**Objective:**
Return every item line from the one containing "You are a computer-use agent. Image" down to the one containing "click(x=691, y=115)", both included, reproducing each line with no changes.
######
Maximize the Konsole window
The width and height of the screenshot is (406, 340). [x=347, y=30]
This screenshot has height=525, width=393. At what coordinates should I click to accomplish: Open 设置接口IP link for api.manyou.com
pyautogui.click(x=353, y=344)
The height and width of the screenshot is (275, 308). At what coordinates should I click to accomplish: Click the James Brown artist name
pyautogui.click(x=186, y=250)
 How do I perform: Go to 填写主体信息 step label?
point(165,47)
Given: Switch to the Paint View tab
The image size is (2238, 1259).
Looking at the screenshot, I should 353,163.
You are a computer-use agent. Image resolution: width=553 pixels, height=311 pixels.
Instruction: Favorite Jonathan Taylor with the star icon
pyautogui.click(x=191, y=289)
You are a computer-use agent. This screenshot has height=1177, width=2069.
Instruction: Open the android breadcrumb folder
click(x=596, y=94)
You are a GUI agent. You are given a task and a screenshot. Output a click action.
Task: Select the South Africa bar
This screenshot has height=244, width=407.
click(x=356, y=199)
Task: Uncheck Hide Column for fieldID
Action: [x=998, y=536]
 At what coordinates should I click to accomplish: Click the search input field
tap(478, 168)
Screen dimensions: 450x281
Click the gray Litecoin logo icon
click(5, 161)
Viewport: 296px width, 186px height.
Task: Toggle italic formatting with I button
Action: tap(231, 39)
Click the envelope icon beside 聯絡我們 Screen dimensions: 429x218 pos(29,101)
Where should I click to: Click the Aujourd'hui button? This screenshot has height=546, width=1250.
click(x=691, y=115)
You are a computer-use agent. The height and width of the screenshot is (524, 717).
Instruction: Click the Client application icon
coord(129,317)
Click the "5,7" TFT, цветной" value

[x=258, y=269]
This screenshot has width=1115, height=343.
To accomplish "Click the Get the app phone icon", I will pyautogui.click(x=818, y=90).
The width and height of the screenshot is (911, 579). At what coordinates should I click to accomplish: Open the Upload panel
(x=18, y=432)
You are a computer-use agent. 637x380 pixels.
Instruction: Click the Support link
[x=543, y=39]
######
**Output:**
You are a computer-use agent. Image resolution: width=553 pixels, height=311 pixels.
Instruction: Favorite Jonathan Taylor with the star icon
pyautogui.click(x=191, y=289)
You are a computer-use agent. This screenshot has height=1177, width=2069.
Instruction: Open the android breadcrumb folder
click(x=596, y=94)
You are a GUI agent. You are given a task and a screenshot. Output a click action.
Task: Select the South Africa bar
This screenshot has height=244, width=407.
click(x=356, y=199)
Task: Uncheck Hide Column for fieldID
Action: [x=998, y=536]
 At what coordinates should I click to accomplish: Click the search input field
tap(478, 168)
Screen dimensions: 450x281
Click the gray Litecoin logo icon
click(5, 161)
Viewport: 296px width, 186px height.
Task: Toggle italic formatting with I button
Action: tap(231, 39)
Click the envelope icon beside 聯絡我們 Screen dimensions: 429x218 pos(29,101)
Where should I click to: Click the Aujourd'hui button? This screenshot has height=546, width=1250.
click(x=691, y=115)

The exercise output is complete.